■ **WHAT YOU HAVE TO DO**
Render the records between the lines holding "Choose the 24 bottles pack size" and "Looking at the screenshot, I should 360,198.", inclusive, as a JSON list of strings with one string per line and no blank lines. Leave the pictures out.

■ **SUPPLIED RECORDS**
****
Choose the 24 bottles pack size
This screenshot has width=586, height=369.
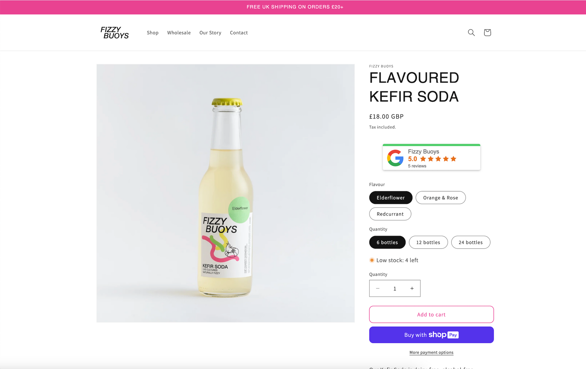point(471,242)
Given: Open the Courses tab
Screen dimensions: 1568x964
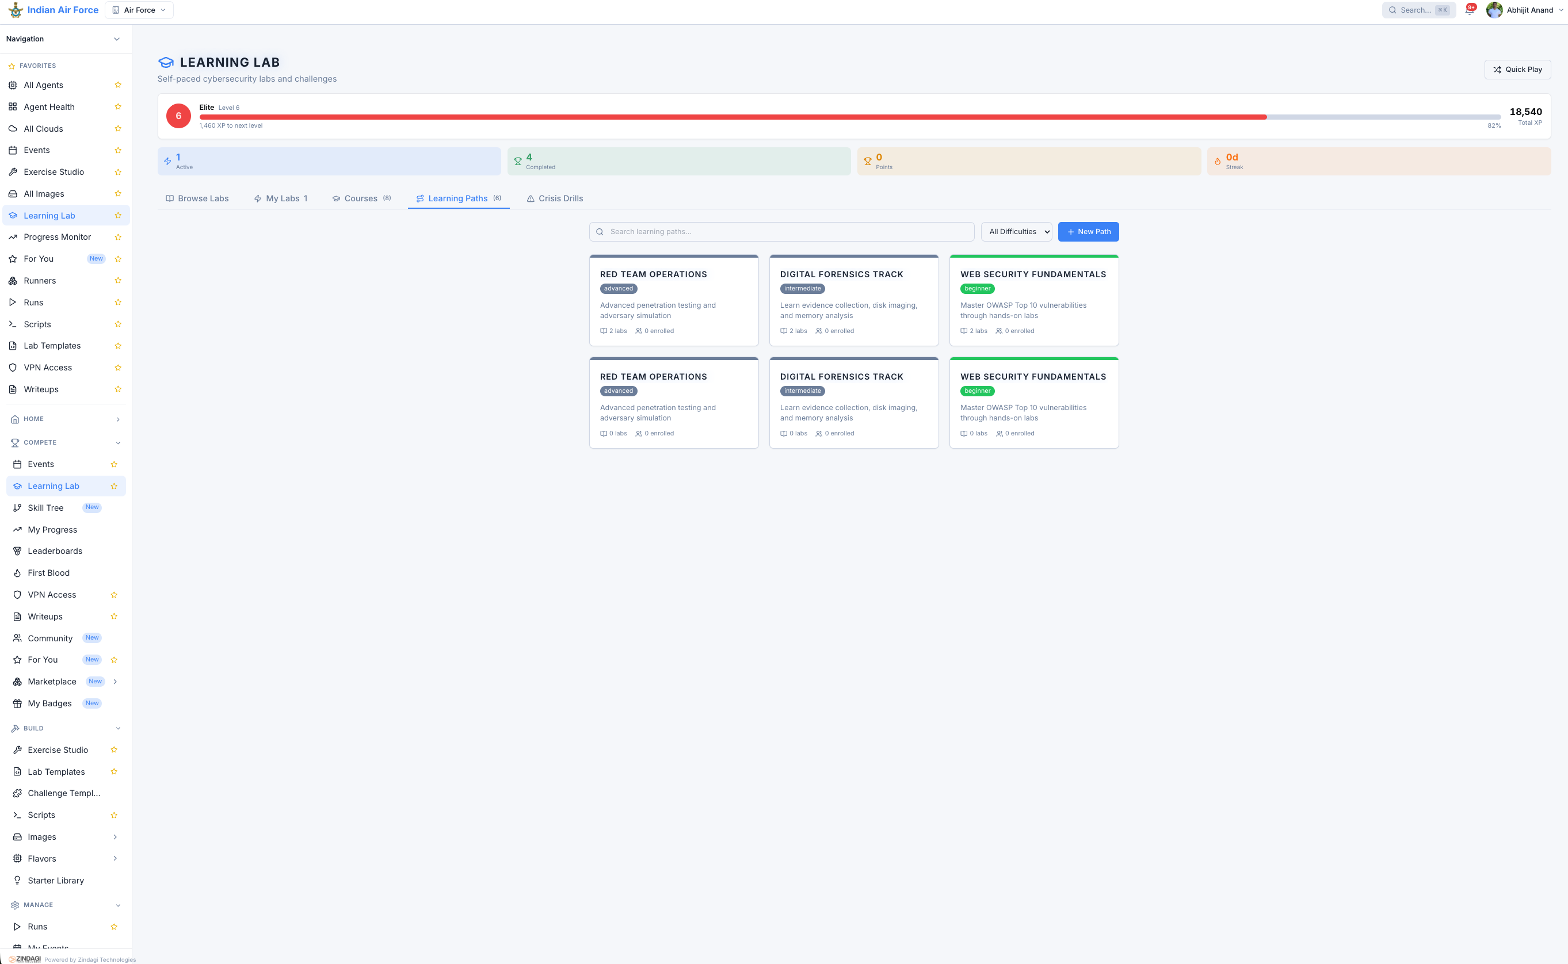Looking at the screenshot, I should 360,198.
****
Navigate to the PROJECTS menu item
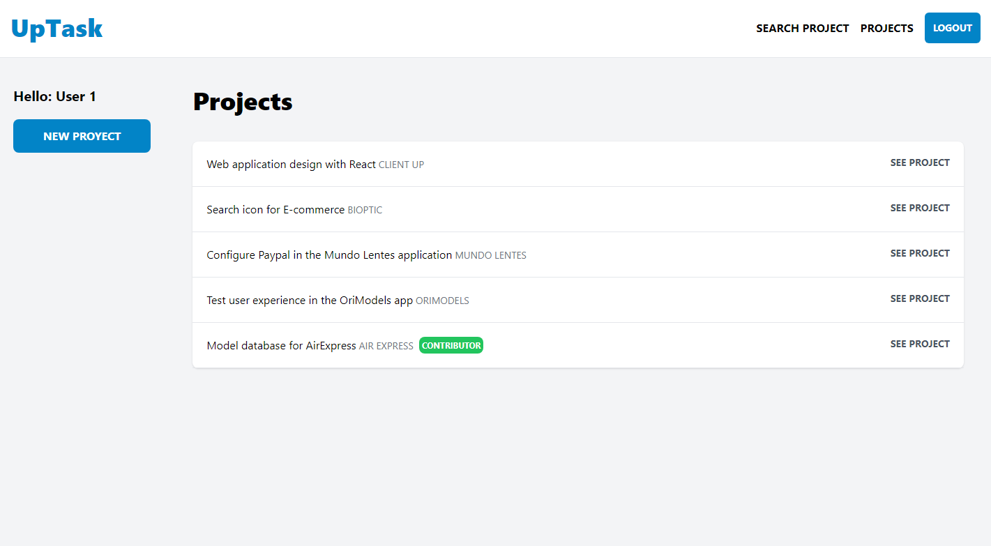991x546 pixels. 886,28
****
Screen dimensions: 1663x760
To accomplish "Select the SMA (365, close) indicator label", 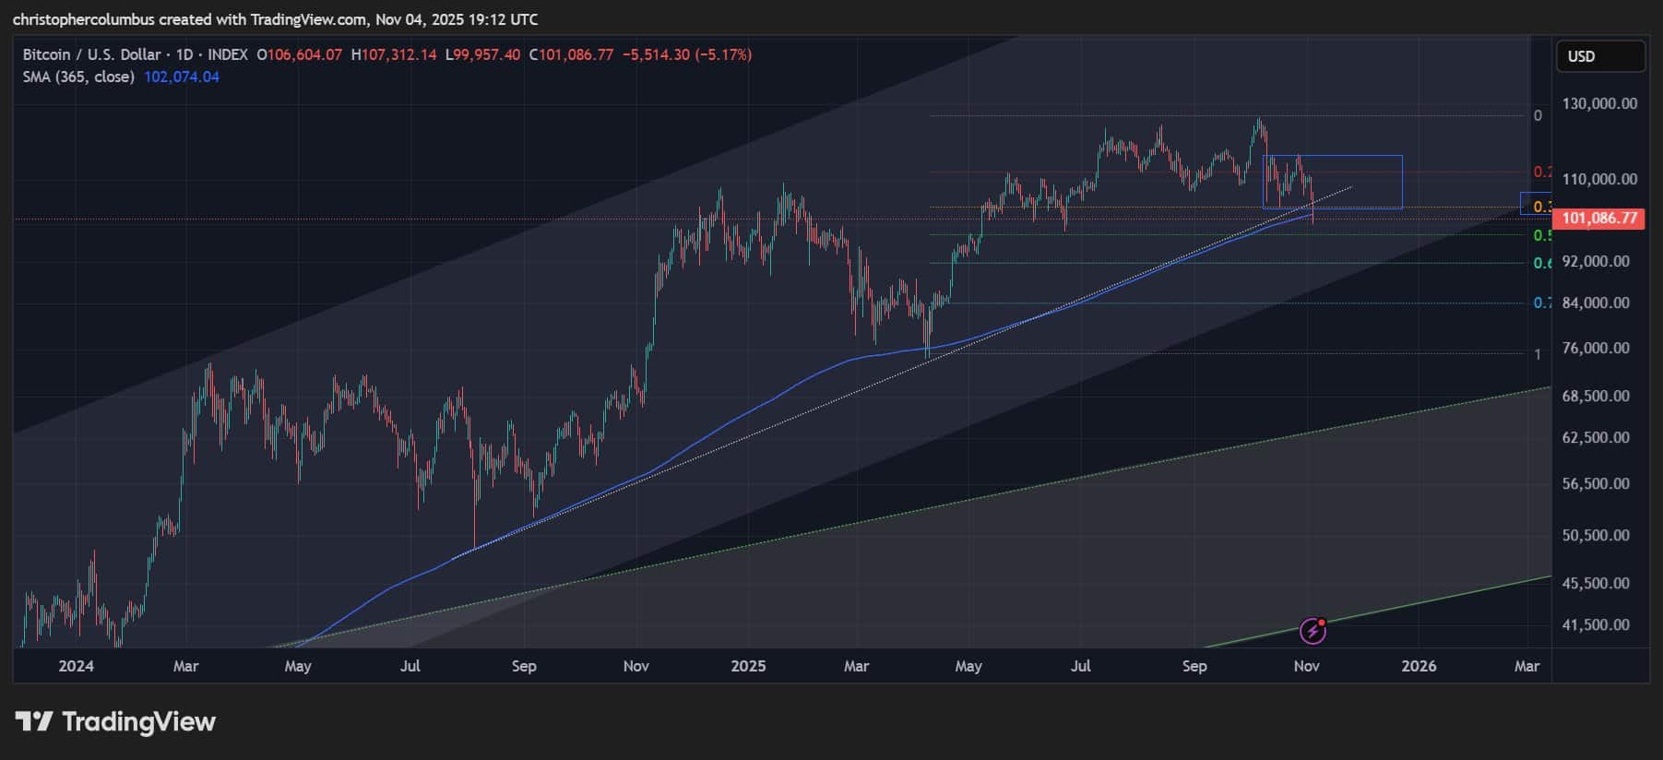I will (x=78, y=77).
****
■ **SOLUTION FOR THIS EXERCISE**
[
  "Choose the 24 bottles pack size",
  "This screenshot has width=586, height=369.",
  "point(471,242)",
  "Given: Open the Courses tab",
  "Screen dimensions: 1568x964",
  "Looking at the screenshot, I should 360,198."
]